Heart of the Swarm- Evolution Guide: Explosive Results
Corrosive Acid: Your banelings deal double damage to the primary target of their explosive attack.One of the issues sometimes faced with banelings is that if you’re attacking a cluster of marines with a tank in the middle, as an example, enough banelings to kill the marines by splash damage may not kill the tank, forcing you to invest in a fair number of extras. This evolution aims to take care of that by adding focused damage on top of the usual splash. This doesn’t work terribly well with splitters, whose spawn often strike the nearest thing that catches their eye (not necessarily what you wanted exploded most), but combines impressively with hunters, who will pounce and obliterate a central target, then spread out to take care of anything that didn’t just get splashed to death.
Rupture: Your banelings’ explosion radius is increased by 50%.This, on the other hand, tackles one of the other issues with banelings, namely that a thick enough coating of inexpensive units will often keep them from damaging the thing you most want dead at all- again requiring extra banelings to obliterate it. This goes beautifully with splitters, whose explosions will reach much farther and do far more overall damage, clearing the way for their spawn to rush into the gap and mutilate the units on the far side of the enemy regiment. This is notably less valuable if you have hunters, particularly if you micromanage your banelings, as the hunters would have pounced the far side anyway if you’d just told them to and aren’t you thoughtless for not coming up with that on your own? See if they ever buy donuts for you on a lark again. Still loads of fun against masses of weaker enemy units, though.
Regenerative Acid: Your banelings’ explosions heal your units in addition to damaging enemies.This is possibly the most amusing baneling evolution choice.
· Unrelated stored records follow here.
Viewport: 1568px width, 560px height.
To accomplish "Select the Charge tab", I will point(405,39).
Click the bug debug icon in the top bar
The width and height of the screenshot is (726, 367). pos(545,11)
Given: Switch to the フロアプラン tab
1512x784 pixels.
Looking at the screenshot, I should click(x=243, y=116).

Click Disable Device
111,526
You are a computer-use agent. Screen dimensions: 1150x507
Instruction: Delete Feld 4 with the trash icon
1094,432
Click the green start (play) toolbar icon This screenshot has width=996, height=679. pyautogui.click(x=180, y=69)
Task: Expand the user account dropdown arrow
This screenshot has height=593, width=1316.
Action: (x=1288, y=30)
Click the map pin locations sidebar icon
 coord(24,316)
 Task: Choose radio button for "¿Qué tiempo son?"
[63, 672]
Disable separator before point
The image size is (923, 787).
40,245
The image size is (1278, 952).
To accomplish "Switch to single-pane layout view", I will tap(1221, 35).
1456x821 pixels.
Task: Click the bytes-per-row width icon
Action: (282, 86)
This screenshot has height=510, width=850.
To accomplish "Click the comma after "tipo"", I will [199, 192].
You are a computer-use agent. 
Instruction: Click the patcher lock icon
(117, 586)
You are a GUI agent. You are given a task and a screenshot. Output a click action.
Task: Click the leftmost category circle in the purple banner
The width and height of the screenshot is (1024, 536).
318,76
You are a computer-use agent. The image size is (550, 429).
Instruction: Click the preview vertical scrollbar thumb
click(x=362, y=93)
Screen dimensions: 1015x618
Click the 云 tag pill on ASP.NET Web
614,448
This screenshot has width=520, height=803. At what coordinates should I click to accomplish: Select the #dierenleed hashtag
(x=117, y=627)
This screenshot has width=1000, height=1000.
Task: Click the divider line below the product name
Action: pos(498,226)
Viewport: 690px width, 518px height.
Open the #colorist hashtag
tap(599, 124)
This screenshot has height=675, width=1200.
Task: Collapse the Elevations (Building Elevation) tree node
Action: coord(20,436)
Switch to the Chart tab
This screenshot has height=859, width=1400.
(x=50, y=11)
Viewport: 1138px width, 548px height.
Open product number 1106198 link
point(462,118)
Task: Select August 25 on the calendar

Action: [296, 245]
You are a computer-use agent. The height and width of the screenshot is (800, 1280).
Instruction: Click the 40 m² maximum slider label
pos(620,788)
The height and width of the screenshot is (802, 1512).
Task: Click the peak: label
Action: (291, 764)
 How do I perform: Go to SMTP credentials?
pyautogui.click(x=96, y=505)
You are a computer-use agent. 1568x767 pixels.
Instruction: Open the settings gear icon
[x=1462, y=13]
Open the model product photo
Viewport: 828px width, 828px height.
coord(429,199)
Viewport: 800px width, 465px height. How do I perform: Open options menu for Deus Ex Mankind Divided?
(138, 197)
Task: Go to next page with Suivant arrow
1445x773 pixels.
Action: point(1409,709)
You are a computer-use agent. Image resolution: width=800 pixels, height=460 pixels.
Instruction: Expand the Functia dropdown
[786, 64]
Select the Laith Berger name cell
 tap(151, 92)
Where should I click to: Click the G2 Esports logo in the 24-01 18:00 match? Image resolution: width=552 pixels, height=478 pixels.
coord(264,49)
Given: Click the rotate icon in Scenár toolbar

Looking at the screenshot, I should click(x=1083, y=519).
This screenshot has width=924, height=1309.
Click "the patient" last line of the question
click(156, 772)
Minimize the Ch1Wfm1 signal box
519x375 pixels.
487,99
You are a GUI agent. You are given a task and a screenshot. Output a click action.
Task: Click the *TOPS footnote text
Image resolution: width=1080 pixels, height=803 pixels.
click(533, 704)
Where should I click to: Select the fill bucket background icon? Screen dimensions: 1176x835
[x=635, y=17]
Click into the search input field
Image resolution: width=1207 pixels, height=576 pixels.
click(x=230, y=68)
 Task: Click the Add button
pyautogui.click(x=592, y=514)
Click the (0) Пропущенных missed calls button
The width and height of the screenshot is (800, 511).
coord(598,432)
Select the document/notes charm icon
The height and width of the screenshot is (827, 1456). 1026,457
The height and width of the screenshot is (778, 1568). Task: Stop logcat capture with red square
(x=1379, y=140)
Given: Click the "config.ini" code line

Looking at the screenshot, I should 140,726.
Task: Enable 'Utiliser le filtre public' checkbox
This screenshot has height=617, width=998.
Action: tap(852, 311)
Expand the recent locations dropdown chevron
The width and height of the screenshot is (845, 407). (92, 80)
In masses of banelings, this will cause the death of one baneling to improve the chance of all its friends reaching what they’re supposed to blow up on. In mixed melee forces, it will keep your other melee units up longer to an almost silly degree if you are, for instance, mixing banelings with ultralisks and performing a move-assault. This effect is especially impressive with splitters, who will explode, heal their friends, split in two, continue the attack, and heal their friends twice more (possibly while assaulting the enemy). Hunter banelings, on the other hand, tend to leap their targets from afar and will likely not catch allies in their explosions, so if you’re leaning in a hunter direction rather than a splitter direction, you can probably ignore this option entirely- it’s just not going to be as effective.